Thanks to new technology and persistent police work, investigators in Tempe have identified the remains of a 4-year-old girl who was murdered four decades ago, closing a cold case.
The body of Surette Clark was found in a shallow grave in Tempe on March 24, 1979. At the time, investigators were not able to identify the remains. Because of that, the case was labeled "Jane Doe."
According to police, Surette was killed in November 1970, but the murder was not reported until 1994. At that time, a family member came forward and told police that Surette's step-father, Wayne Clifford Roberts, might have murdered the child. Roberts, who had moved to Canada with Surette's mother, was tried and convicted of killing Surette in 1996.
Roberts maintained that Surette's death was an accident, which is one of the reasons it went unreported for so long. Police said that's also why the little girl's mother left the country with Roberts.
Investigators never gave up on finding Surette's body, not knowing that her remains and been found years ago but never identified.

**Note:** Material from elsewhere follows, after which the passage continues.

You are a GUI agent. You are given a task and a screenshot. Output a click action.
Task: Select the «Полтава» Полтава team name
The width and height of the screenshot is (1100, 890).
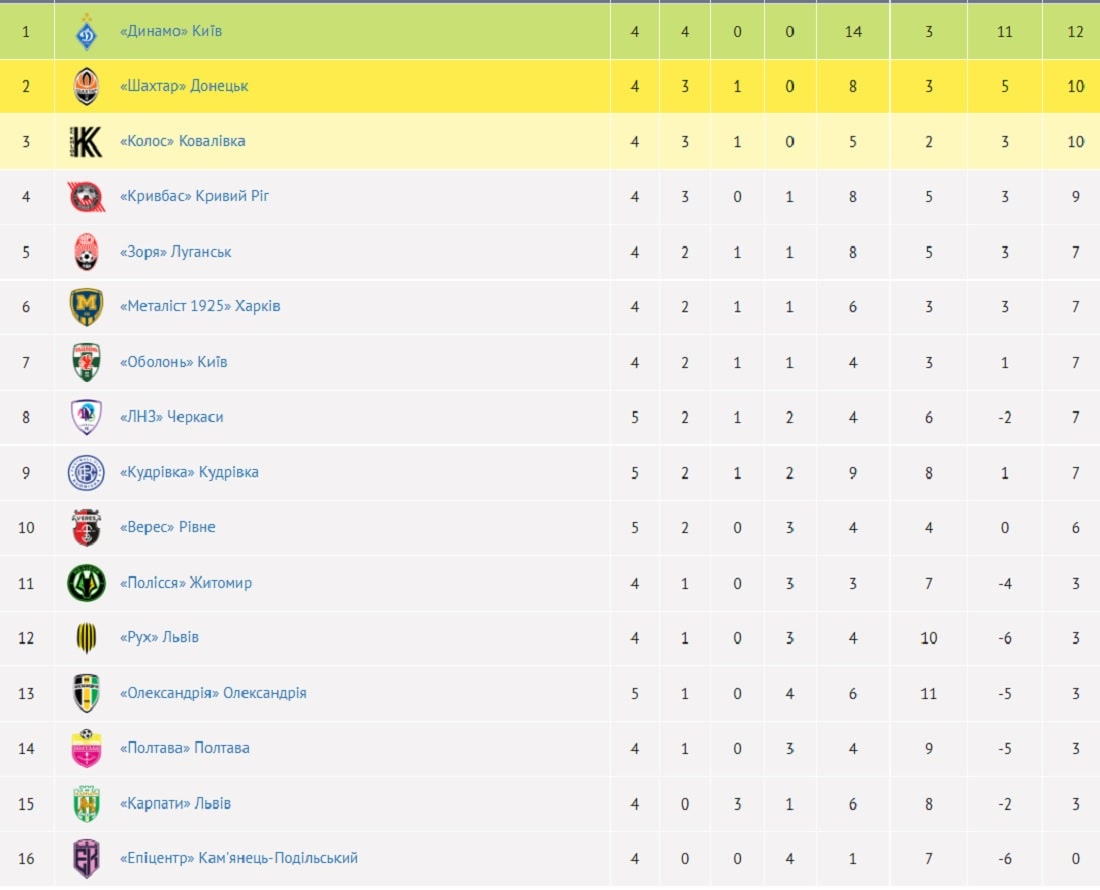coord(185,748)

Working together, detectives from Tempe and Phoenix took a close look at the 1979 Jane Doe case and the murder of Surette Clark. They found several elements that lined up.
"Looking at the reports, the cases matched, the time line matched and the victim's description matched," said Tempe Police Detective Tom Magazzeni in a news release.
Magazzeni compared a DNA sample from Jane Doe to Surette's biological mother. The Department of Public Safety Crime Lab found that the samples matched. Just to be sure, investigators also compared the Jane Doe DNA to that of Surette's biological father, who died earlier this year. Once again, the samples matched. That confirmed that Jane Doe was indeed Surette Clark.
DNA analysis was not available when Surette's body was found more than 30 years ago. What this case boils down to, however, is good police work by persistent investigators.
"We had lots of detectives from Tempe police, Phoenix police, DPS Crime Lab was involved, Maricopa County Medical Examiner's Office -- people that just wouldn't give up on this case," said Sgt. Steve Carbajal of the Tempe Police Department. "We don't give up on our victims. This is something that was very important to those detectives."
Roberts was paroled last year. Because he was already tried and convicted of Surette's murder, he will not face additional charges.
"What this does for us is bring closure to the family members," Carbajal said. "It also really illustrates on a bigger picture how Valley agencies continue work together. ... The suspect has been charged, tried, convicted. And to continue to work that case -- never give up on that case -- is tremendous. It illustrates how detectives never give up on victims and their families. ... Forty years after the death of Surette, we were able to bring at least some peace to her family."
Carbajal said that Surette's mother, who cooperated in Roberts' prosecution and helped bring about his conviction, probably will not face any charges.